Les ONG, acteurs incontournables de la Solidarité Internationale ?

L’évolution des contextes et les enjeux à venir

, par Bioforce

La professionnalisation

Lors des premières missions humanitaires, la volonté d’engagement des personnes volontaires au départ en mission était le critère déterminant de sélection pour les ONG. Mais face à l’évolution du secteur, la motivation n’est désormais plus suffisante. Les associations demandent de plus en plus à leurs volontaires de posséder des compétences spécifiques dans la logistique, l’administration, la santé, etc. De nos jours, il n’est plus possible de s’engager auprès d’une ONG sans justifier d’une formation propre à un ou plusieurs domaines, voire même d’une expérience significative dans le cadre de missions sur le terrain.

Cette évolution significative du mode de recrutement des ONG est fortement liée à la question de la légitimité de ces dernières, qui doivent rendre compte de leurs actes à plusieurs niveaux. De plus, leur influence grandissante auprès de l’opinion internationale, des Etats et des entreprises s’accompagne d’une interrogation quant à leur notoriété et à l’efficacité de leurs actions. Elles ne peuvent donc plus se permettre d’engager des personnes sans formation préalable.

Ce changement de direction a vu naître de nombreuses formations préparant aux métiers de l’humanitaire. Cela va du niveau bac+2 au niveau Master.
Les représentations et les pratiques liées à ce processus de professionnalisation sont multiples. Cela peut être la mise en place d’une compétitivité accrue, des méthodologies affinées et de plus en plus complexes, l’instauration d’une régularisation du temps de travail, etc. Sous cette même représentation, se présentent aussi de nombreuses difficultés telles que l’alourdissement des tâches administratives et une bureaucratisation plus pesante et chronophage.

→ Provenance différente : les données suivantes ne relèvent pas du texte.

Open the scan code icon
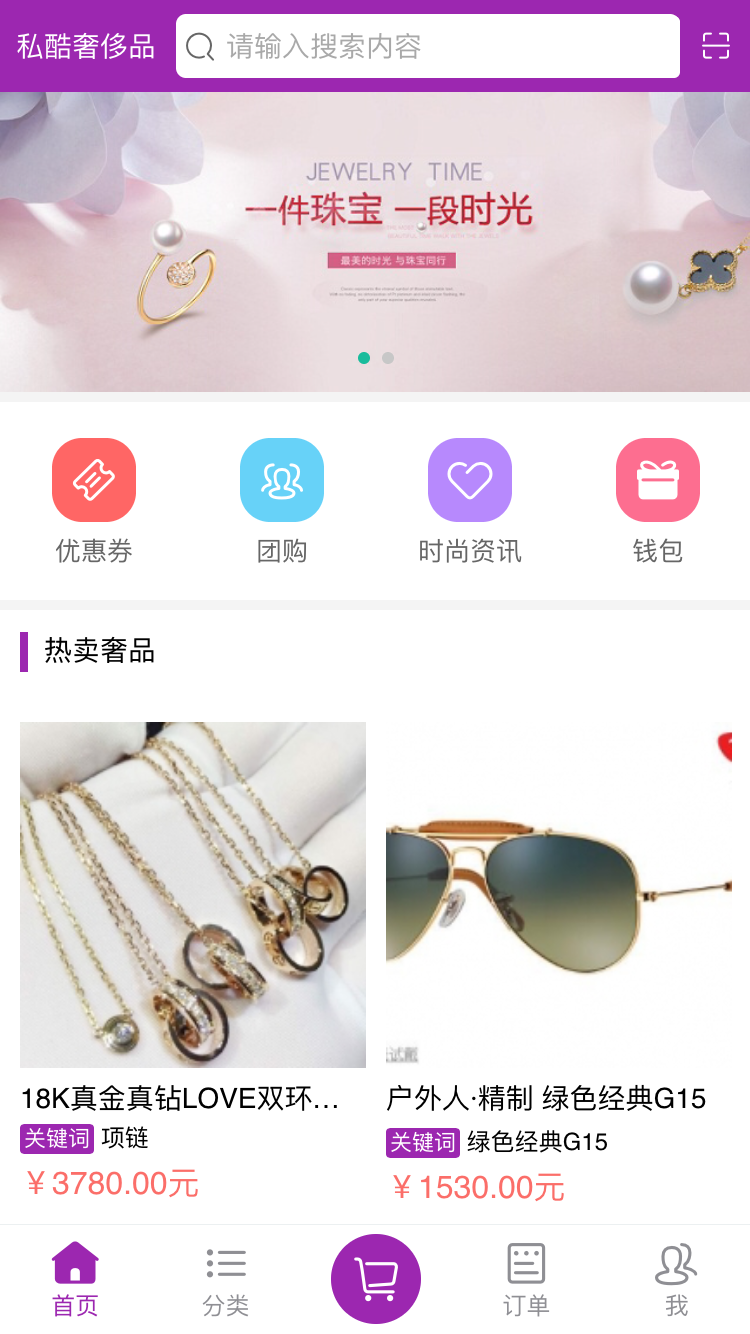The width and height of the screenshot is (750, 1334). click(x=715, y=46)
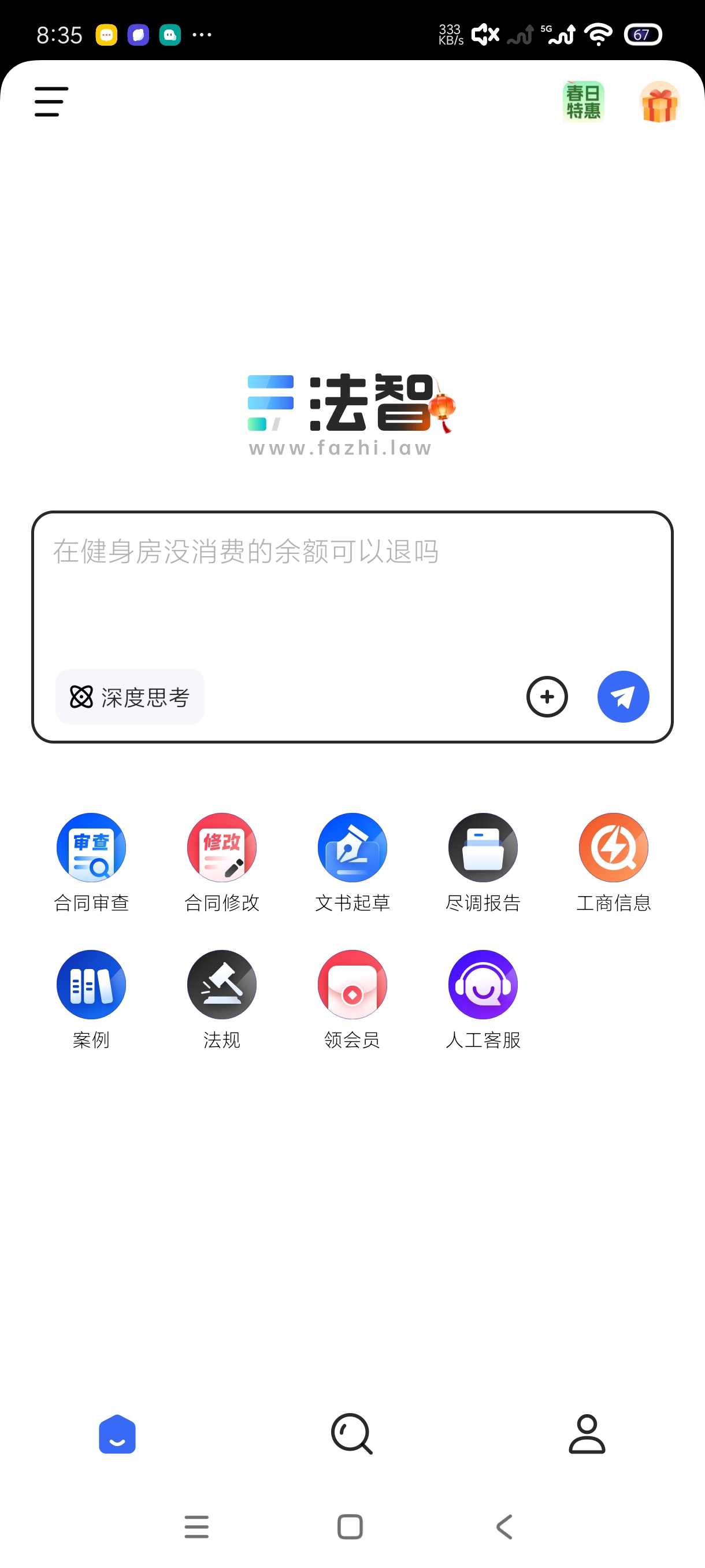Open the attachment plus button
The image size is (705, 1568).
tap(546, 697)
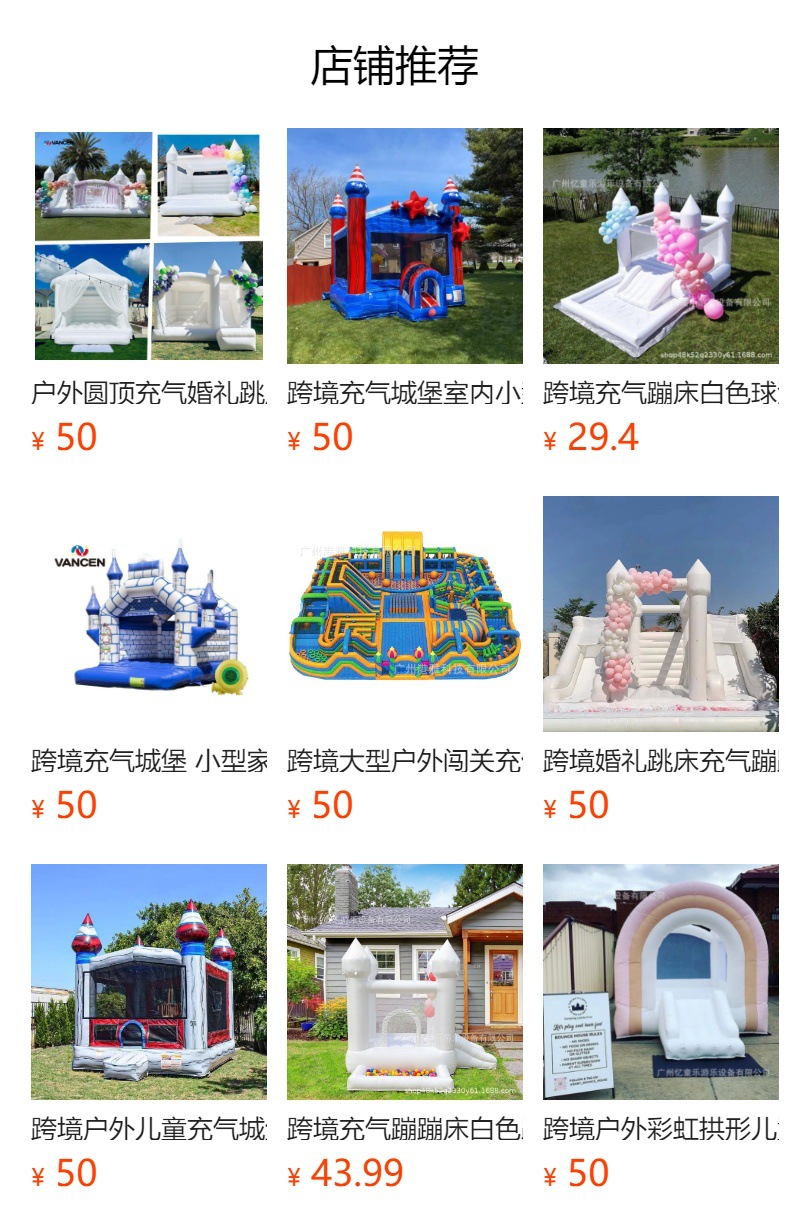Open the 跨境充气蹦蹦床白色 product at ¥43.99
The image size is (790, 1232).
(x=405, y=1028)
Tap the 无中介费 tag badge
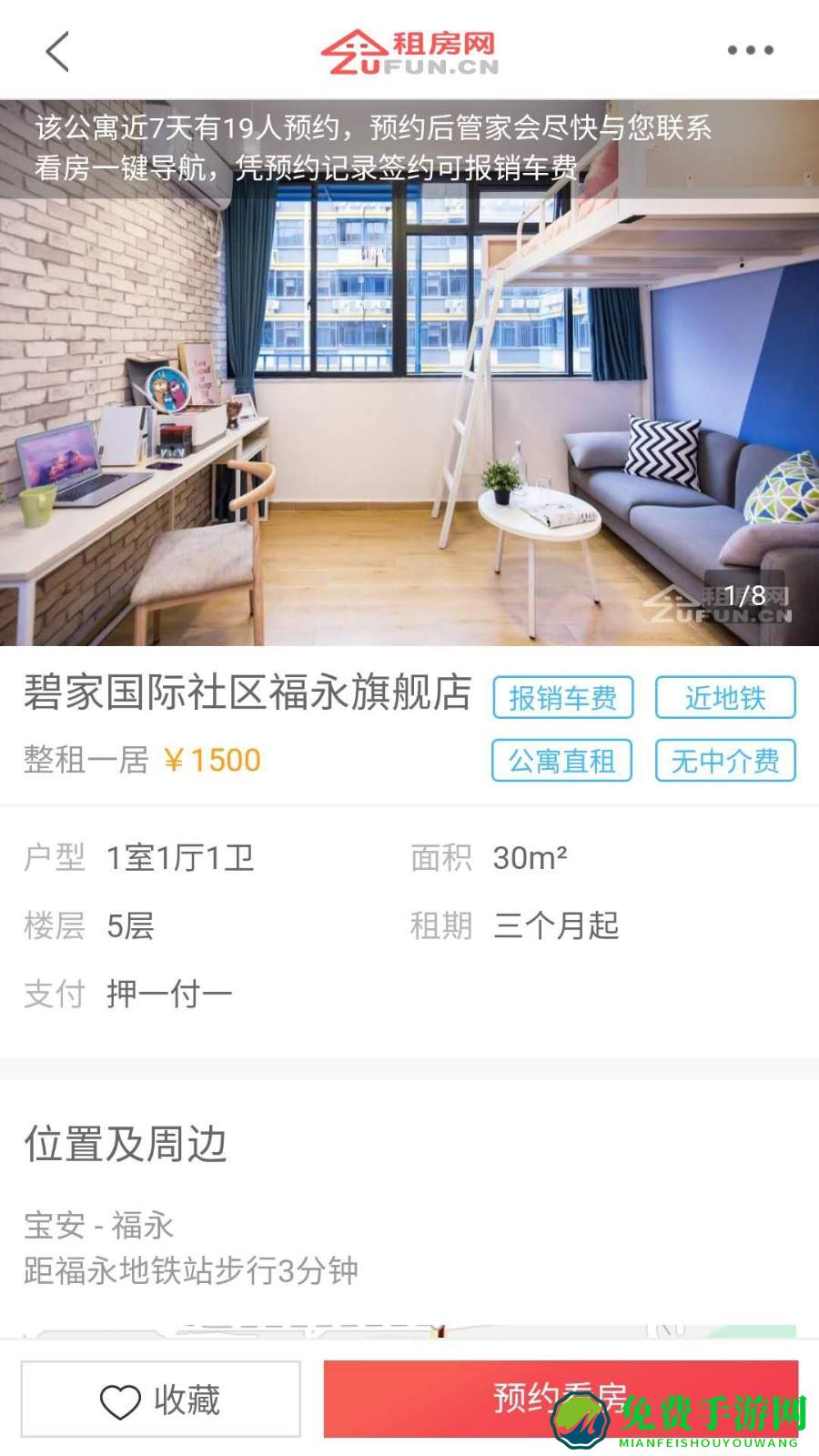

Une culture de plus en plus proche de celle des entreprises

Organisations à but non lucratif, les grosses ONG sont conduites à brasser plusieurs dizaines de millions d’euros. Cette dimension les amène à adopter des stratégies d’internationalisation et une culture du résultat proches du modèle économique des entreprises.

Médecins du monde, c’est 70 millions d’euros de budget ; Action contre la faim, 100 millions ; Médecins sans frontières, 230 millions et plus de 1 milliard d’euros pour tout son réseau ; Oxfam, 800 millions d’euros, etc.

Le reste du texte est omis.